Extending LLMs for Acoustic Music Understanding — Models, Benchmarks, and Multimodal Instruction Tuning
主讲人: 马英浩(伦敦玛丽皇后大学)
活动时间: 从 2025-05-15 16:00 到 17:30
场地: 请选择
Abstract: Large Language Models (LLMs) have transformed learning and generation in text and vision, yet acoustic music—an inherently multimodal and expressive domain—remains underexplored. In this talk, I present recent progress in leveraging large-scale pre-trained models and instruction tuning for music understanding. I introduce MERT, a self-supervised acoustic music model with over 10k monthly downloads, and MRABLE, a universal benchmark for evaluating music audio representations.I also present MusiLingo, a system that aligns pre-trained models across modalities to support music captioning and question answering.
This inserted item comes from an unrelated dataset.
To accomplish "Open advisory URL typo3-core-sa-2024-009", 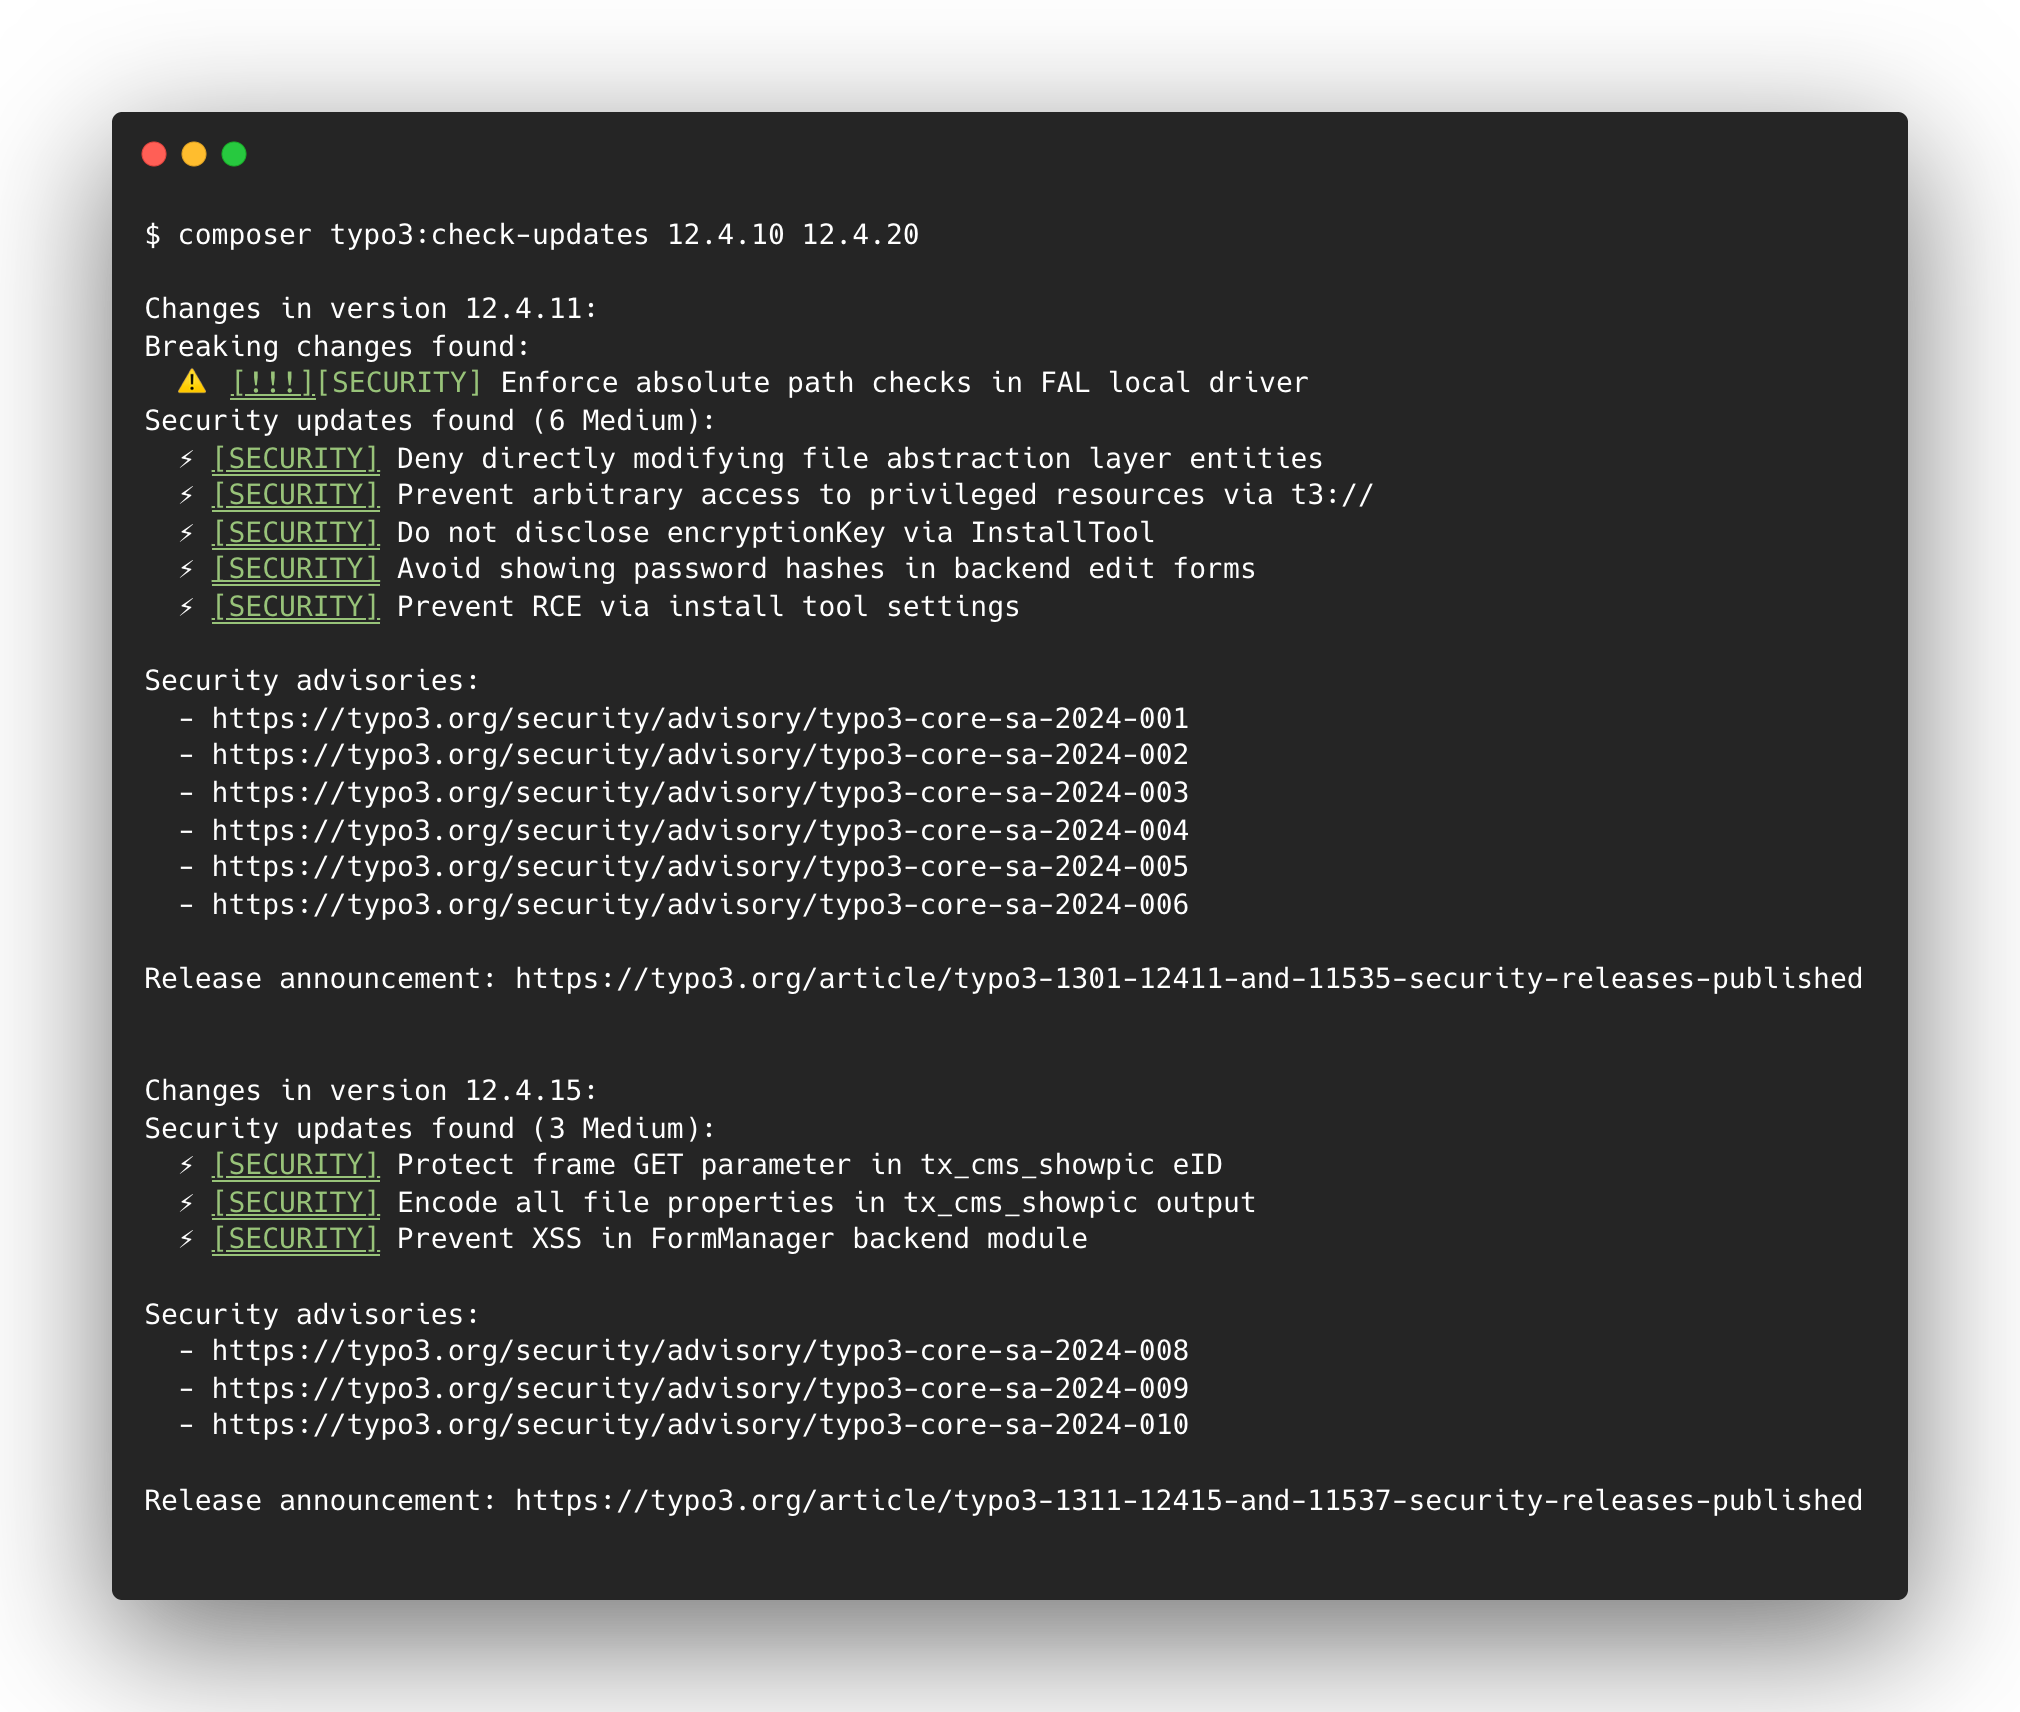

To address the gap in evaluating instruction-following capabilities, I propose CMI-Bench, the first benchmark designed to test models' ability to understand and follow complex music-related instructions across audio, text, and symbolic domains. I conclude by discussing open challenges in the responsible deployment of generative music AI.
报告人介绍:马英浩是伦敦玛丽皇后大学数字音乐中心 (C4DM) 人工智能与音乐 (AIM) 项目的博士生,指导老师是 Emmanouil Benetos 博士和 CMU 的 Chris Donahue 博士。他的研究探索了音乐理解与大规模预训练模型的交叉点,重点是多模态学习、指令调整和模型评估。他共同开发了用于声学音乐理解的自监督模型 MERT 和用于评估通用音乐音频表示的基准 MRABLE。最近,他推出了用于音乐指令跟踪的 CMI-Bench 和用于音乐语言任务的多模态对齐系统 MusiLingo。除了研究之外,他还共同创立了多模态艺术投影 (MAP) 社区,并曾是北京大学中国音乐学社乐团的学生指挥。他的长期目标是建立人工智能音乐多模态理解的基础模型,同时解决生成系统中的公平性、安全性和创作完整性。